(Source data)
━━━━━━━━━━━━━━━━━━━━
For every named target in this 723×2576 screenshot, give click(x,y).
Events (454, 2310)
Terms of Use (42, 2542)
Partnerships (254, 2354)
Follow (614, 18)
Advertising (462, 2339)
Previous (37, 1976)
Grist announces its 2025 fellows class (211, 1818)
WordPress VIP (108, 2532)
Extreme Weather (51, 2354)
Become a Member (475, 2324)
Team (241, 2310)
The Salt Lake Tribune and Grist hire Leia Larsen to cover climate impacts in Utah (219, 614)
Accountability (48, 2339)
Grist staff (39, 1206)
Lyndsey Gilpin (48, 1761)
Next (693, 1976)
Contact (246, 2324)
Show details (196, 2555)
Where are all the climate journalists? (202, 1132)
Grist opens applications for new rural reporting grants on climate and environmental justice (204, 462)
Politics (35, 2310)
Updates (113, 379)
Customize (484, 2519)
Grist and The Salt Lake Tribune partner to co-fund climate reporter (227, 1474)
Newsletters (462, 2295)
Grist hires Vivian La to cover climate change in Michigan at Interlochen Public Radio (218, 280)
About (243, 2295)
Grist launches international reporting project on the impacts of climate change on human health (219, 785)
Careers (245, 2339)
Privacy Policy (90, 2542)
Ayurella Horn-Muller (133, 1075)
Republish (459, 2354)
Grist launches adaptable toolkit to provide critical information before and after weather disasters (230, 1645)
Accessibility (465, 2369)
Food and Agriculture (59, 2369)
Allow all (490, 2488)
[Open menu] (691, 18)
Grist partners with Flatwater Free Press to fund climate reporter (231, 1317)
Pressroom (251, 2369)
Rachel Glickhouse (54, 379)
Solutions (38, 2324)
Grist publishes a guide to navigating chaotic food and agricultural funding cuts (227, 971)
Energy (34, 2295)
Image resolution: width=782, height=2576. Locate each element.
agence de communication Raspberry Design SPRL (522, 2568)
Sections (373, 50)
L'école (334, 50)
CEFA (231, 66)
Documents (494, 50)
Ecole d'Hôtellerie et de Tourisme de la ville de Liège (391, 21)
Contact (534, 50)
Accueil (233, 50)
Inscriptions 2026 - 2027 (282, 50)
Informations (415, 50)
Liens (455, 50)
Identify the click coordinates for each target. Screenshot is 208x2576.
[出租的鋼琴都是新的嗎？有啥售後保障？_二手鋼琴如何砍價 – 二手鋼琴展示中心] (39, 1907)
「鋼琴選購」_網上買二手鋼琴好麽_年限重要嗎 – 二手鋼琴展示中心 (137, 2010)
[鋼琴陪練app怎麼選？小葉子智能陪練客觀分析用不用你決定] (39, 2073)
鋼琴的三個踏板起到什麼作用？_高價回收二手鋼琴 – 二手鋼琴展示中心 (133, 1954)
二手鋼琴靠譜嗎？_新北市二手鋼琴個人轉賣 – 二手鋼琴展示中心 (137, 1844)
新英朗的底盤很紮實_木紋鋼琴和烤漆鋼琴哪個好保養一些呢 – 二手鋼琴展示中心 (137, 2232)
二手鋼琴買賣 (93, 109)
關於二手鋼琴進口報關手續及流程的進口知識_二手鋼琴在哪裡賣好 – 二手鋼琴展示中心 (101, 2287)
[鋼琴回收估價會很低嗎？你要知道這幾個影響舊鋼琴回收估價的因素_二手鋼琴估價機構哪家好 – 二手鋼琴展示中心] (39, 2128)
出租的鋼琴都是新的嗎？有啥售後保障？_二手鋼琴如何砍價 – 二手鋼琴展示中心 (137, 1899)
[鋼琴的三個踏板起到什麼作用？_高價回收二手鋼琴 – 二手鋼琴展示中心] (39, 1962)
━━━━━━━━━━━━━━━━━━━━
**Prompt:**
The lines beginning with the one that holds "Contact (534, 50)" and ending with the last line of the data above are to be reproduced exactly, and nothing else.

**Exercise response:**
Contact (534, 50)
Accueil (233, 50)
Inscriptions 2026 - 2027 (282, 50)
Informations (415, 50)
Liens (455, 50)
Identify the click coordinates for each target. Screenshot is 208x2576.
[出租的鋼琴都是新的嗎？有啥售後保障？_二手鋼琴如何砍價 – 二手鋼琴展示中心] (39, 1907)
「鋼琴選購」_網上買二手鋼琴好麽_年限重要嗎 – 二手鋼琴展示中心 (137, 2010)
[鋼琴陪練app怎麼選？小葉子智能陪練客觀分析用不用你決定] (39, 2073)
鋼琴的三個踏板起到什麼作用？_高價回收二手鋼琴 – 二手鋼琴展示中心 (133, 1954)
二手鋼琴靠譜嗎？_新北市二手鋼琴個人轉賣 – 二手鋼琴展示中心 (137, 1844)
新英朗的底盤很紮實_木紋鋼琴和烤漆鋼琴哪個好保養一些呢 – 二手鋼琴展示中心 (137, 2232)
二手鋼琴買賣 (93, 109)
關於二手鋼琴進口報關手續及流程的進口知識_二手鋼琴在哪裡賣好 – 二手鋼琴展示中心 (101, 2287)
[鋼琴回收估價會很低嗎？你要知道這幾個影響舊鋼琴回收估價的因素_二手鋼琴估價機構哪家好 – 二手鋼琴展示中心] (39, 2128)
出租的鋼琴都是新的嗎？有啥售後保障？_二手鋼琴如何砍價 – 二手鋼琴展示中心 (137, 1899)
[鋼琴的三個踏板起到什麼作用？_高價回收二手鋼琴 – 二手鋼琴展示中心] (39, 1962)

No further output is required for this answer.